Text excerpt »
-------------------------

February is American Heart Month. Did you know that heart disease accounts for nearly one-third of all deaths worldwide? Diet plays a major role in heart health and can impact your risk of heart disease. Here at Wellhaus we value heart health and recognize that there are foods that can have the power to improve your quality of life and the functionality of your heart. Here are some tips on which foods you should be eating on the path to a healthier heart.
Eat more fruits and veggies
Fruits and vegetables are an essential part of a heart healthy diet for a number of reasons. Not only are they low in calories and high in fiber, but they also provide a great source of vitamins, minerals, and other substances that may help prevent cardiovascular disease. Incorporating more fruits and vegetables into your diet doesn’t have to be difficult–keep vegetables washed and cut in your fridge for quick snacks, have a fruit bowl in the kitchen for easy access, and choose recipes that have vegetables and fruits as the main ingredients. Get creative!

-------------------------

Your tasks »
1. Rewrite the part of the heart health article that opens with the words "February is American" and closes with "a healthier heart.", changing "Wellhaus" to "our company".
2. According to the heart health article, what share of deaths worldwide does heart disease account for?
3. Continue the heart health article from its final sentence.
None of the data is needed.

Record set »
-------------------------

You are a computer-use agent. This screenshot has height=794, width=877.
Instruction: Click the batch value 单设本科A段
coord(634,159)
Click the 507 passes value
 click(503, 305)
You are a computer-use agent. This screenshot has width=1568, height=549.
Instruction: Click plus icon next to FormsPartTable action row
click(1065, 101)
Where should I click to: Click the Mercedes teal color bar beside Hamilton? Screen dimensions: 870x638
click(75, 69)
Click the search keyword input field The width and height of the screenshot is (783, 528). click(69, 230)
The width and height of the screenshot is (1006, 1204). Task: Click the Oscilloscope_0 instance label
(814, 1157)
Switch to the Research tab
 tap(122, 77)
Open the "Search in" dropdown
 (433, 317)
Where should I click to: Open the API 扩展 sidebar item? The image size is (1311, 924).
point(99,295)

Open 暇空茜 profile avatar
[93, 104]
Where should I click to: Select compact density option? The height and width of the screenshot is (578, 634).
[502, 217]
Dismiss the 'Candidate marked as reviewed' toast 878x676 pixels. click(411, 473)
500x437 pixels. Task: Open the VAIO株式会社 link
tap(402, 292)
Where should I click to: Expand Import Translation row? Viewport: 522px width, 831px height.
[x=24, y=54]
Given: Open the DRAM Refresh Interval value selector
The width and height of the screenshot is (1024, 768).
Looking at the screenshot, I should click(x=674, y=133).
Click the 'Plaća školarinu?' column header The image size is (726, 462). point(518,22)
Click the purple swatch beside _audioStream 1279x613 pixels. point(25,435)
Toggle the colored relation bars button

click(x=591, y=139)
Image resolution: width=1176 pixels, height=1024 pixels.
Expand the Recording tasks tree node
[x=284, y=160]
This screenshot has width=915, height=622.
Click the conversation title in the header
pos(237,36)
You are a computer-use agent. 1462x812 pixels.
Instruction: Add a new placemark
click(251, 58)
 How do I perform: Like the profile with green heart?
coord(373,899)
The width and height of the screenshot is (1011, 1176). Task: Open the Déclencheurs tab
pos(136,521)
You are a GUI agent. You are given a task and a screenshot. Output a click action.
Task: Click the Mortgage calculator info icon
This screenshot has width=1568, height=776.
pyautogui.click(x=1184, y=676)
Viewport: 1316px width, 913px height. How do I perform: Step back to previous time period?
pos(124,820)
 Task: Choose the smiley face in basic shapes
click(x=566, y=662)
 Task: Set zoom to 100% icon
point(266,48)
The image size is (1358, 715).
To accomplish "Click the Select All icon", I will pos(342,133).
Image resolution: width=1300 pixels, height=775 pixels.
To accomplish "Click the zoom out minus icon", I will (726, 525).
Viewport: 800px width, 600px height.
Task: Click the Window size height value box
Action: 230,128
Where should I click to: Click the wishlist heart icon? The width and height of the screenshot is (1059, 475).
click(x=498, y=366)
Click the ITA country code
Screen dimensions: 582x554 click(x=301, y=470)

-------------------------

Replies »
1.
February is American Heart Month. Did you know that heart disease accounts for nearly one-third of all deaths worldwide? Diet plays a major role in heart health and can impact your risk of heart disease. Here at our company we value heart health and recognize that there are foods that can have the power to improve your quality of life and the functionality of your heart. Here are some tips on which foods you should be eating on the path to a healthier heart.

2. Nearly one-third of all deaths worldwide.

3.
Limit unhealthy fats
An important step to reducing your blood cholesterol and lowering your risk of coronary artery disease is to limit how much saturated and trans fats you eat. High blood cholesterol levels can clog your arteries, which in turn can increase your risk of a heart attack and stroke. Limit these fats in your diet by choosing lean meats and using low-fat substitutions when possible. When you do use fats, choose monounsaturated fats and polyunsaturated fats like olive oil, certain fish, avocados, nuts, and seeds.
Reduce your sodium intake
Extra sodium in the bloodstream can increase water retention in blood vessels and increase your blood pressure. Too much sodium can also cause bloat as well. Sodium pulls water into your blood vessels, causing higher blood volume and an increase in blood pressure. Eating less sodium can reduce your risk for high blood pressure and bloating. Reducing the amount of salt you add to food at the table or while cooking may help, but much of the salt you eat comes from canned or processed foods like baked goods and frozen dinners. Focus on eating fresh foods to help cut down on the sodium in your diet.
Go for whole grains
Whole grains are a good source of fiber that play a role in regulating blood pressure and heart health. Whole grains also contain B vitamins, folic acid, iron, magnesium, selenium, and other nutrients that can often be lost in the refining process–that’s why it is important to incorporate whole grains instead of refined grains in your diet when considering your grain intake. Whole grains help improve blood cholesterol levels and lower risk of heart disease, stroke, obesity, and type 2 diabetes.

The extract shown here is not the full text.